Perempuan Sendiri saat Berlatih di Warkop
Bermain kartu remi menjadi hobi Diana Aulia Rahman. Dia terus mengasah kemampuannya. Diana yang masih berusia 16 tahun ikut menyumbangkan medali perunggu pada Kejurnas Bridge 2017.
TAWA anak-anak berseragam Pramuka meramaikan salah satu ruang kelas di SMAN 1 Gresik. Mereka mengelilingi sebuah meja. Satu set kartu remi dibagi rata. Duduk berhadapan, empat anak bergantian menaruh kartu di atas meja. Seorang pelajar terlihat berdiri untuk mengawasi permainan.
Anak-anak itu terlihat asyik bermain kartu. Sesekali mereka melempar guyonan. Kartu yang habis menjadi tanda berakhirnya permainan. Pemain yang kalah jadi bahan guyonan. ’’Mereka masih perlu banyak belajar. Kurang cepat mengambil langkah,’’ kata Diana Aulia Rahman.
Pelajar kelas XII SMAN 1 Gresik tersebut lantas mengambil secarik kertas. Teknik bermain cepat dipaparkannya. Dia mengajari teman-temannya dengan sabar. Ya, mereka sedang bermain bridge. Diana adalah mentor empat siswa itu.
Ekstrakurikuler (ekskul) bridge di SMAN 1 Gresik dibentuk pada 2016. Diana bukanlah pelatih utama. Namun, karena kemampuannya di atas rata-rata, Diana diminta mendampingi pengajar. Saat pelatih absen, Diana mengambil peran total.

__RUMUSAN SOAL A__
Dalam artikel tentang Diana Aulia Rahman, medali apa yang ikut ia sumbangkan pada Kejurnas Bridge 2017?
__RUMUSAN SOAL B__
Salin dengan tepat bagian artikel tentang Diana Aulia Rahman yang dimulai dari "Pelajar kelas XII" dan berlanjut sampai "mengambil peran total.".

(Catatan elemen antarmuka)
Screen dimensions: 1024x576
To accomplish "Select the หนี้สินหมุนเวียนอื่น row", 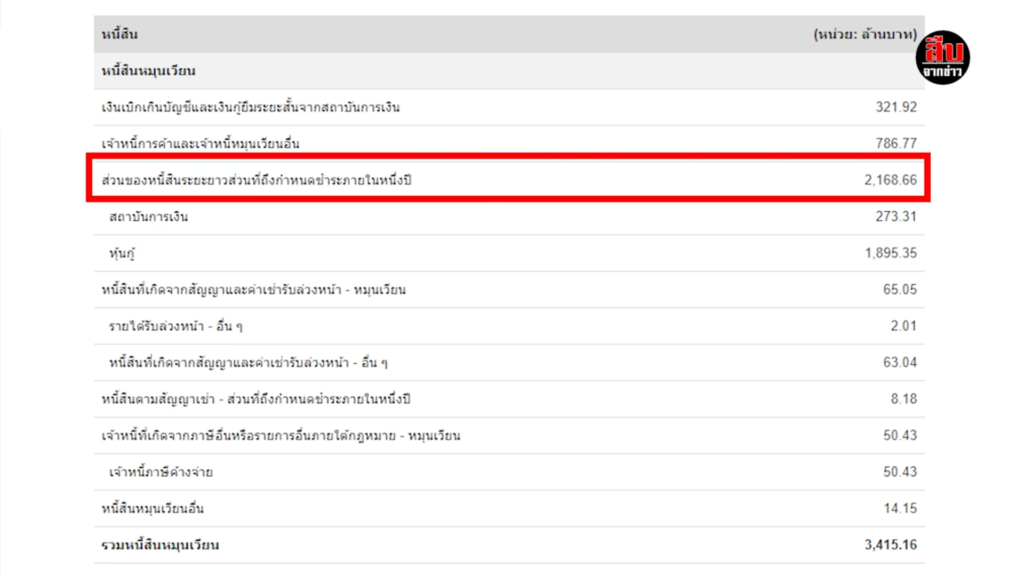I will (x=509, y=509).
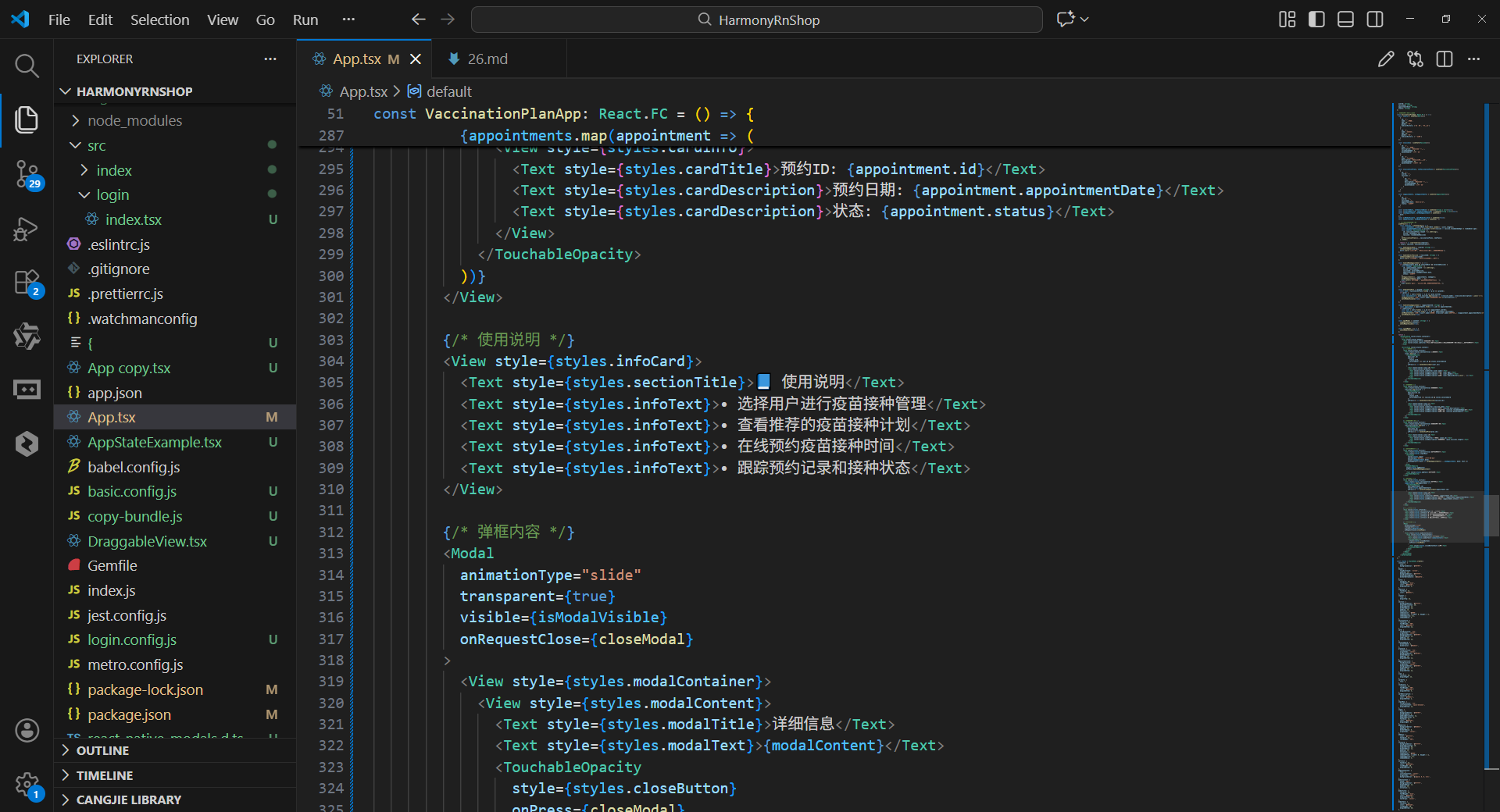This screenshot has width=1500, height=812.
Task: Open the Search view in activity bar
Action: [27, 66]
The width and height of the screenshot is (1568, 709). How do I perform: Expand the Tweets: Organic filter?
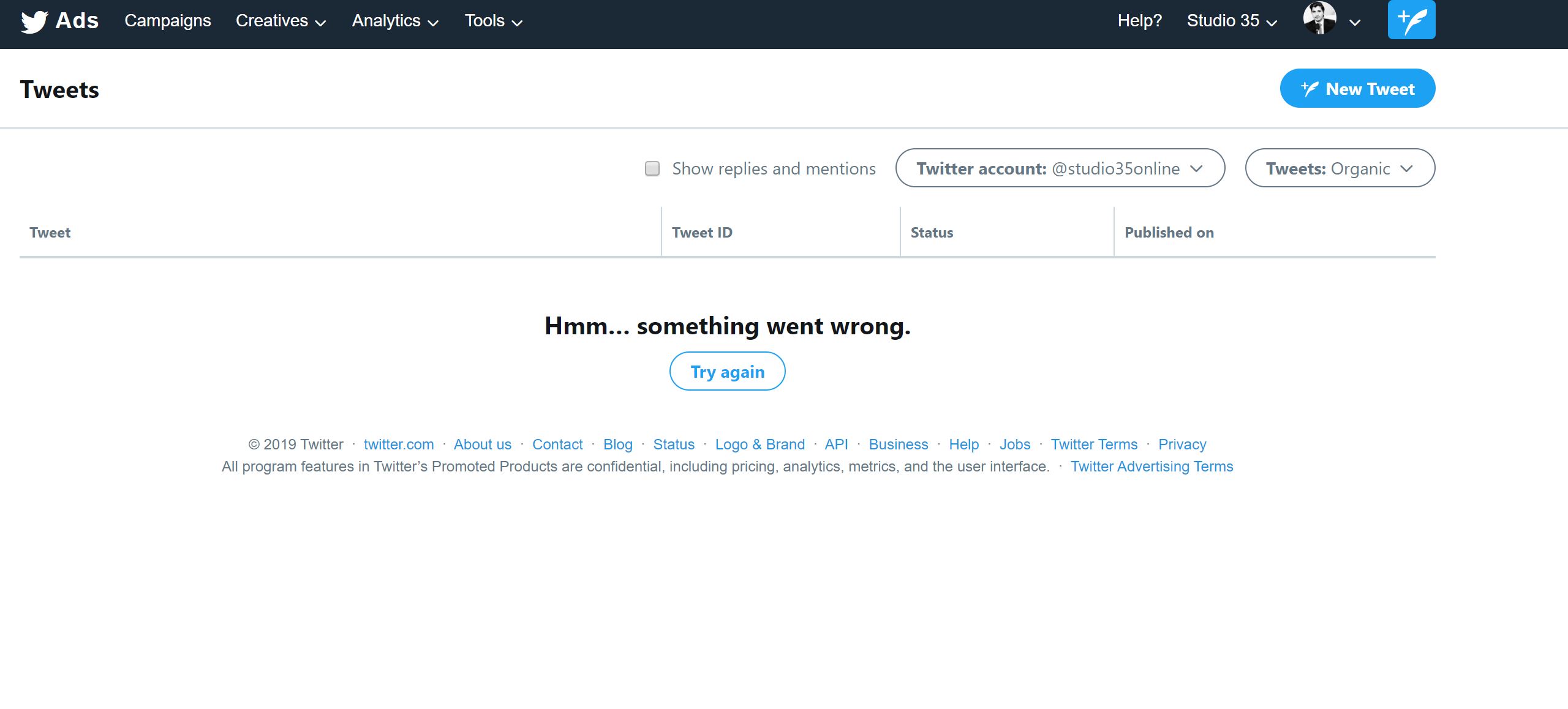(1340, 168)
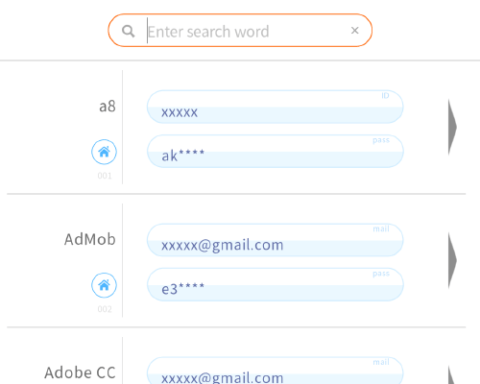Open the Adobe CC entry title
The image size is (480, 384).
80,373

__JAWABAN BENAR A__
Medali perunggu.

__JAWABAN BENAR B__
Pelajar kelas XII SMAN 1 Gresik tersebut lantas mengambil secarik kertas. Teknik bermain cepat dipaparkannya. Dia mengajari teman-temannya dengan sabar. Ya, mereka sedang bermain bridge. Diana adalah mentor empat siswa itu.
Ekstrakurikuler (ekskul) bridge di SMAN 1 Gresik dibentuk pada 2016. Diana bukanlah pelatih utama. Namun, karena kemampuannya di atas rata-rata, Diana diminta mendampingi pengajar. Saat pelatih absen, Diana mengambil peran total.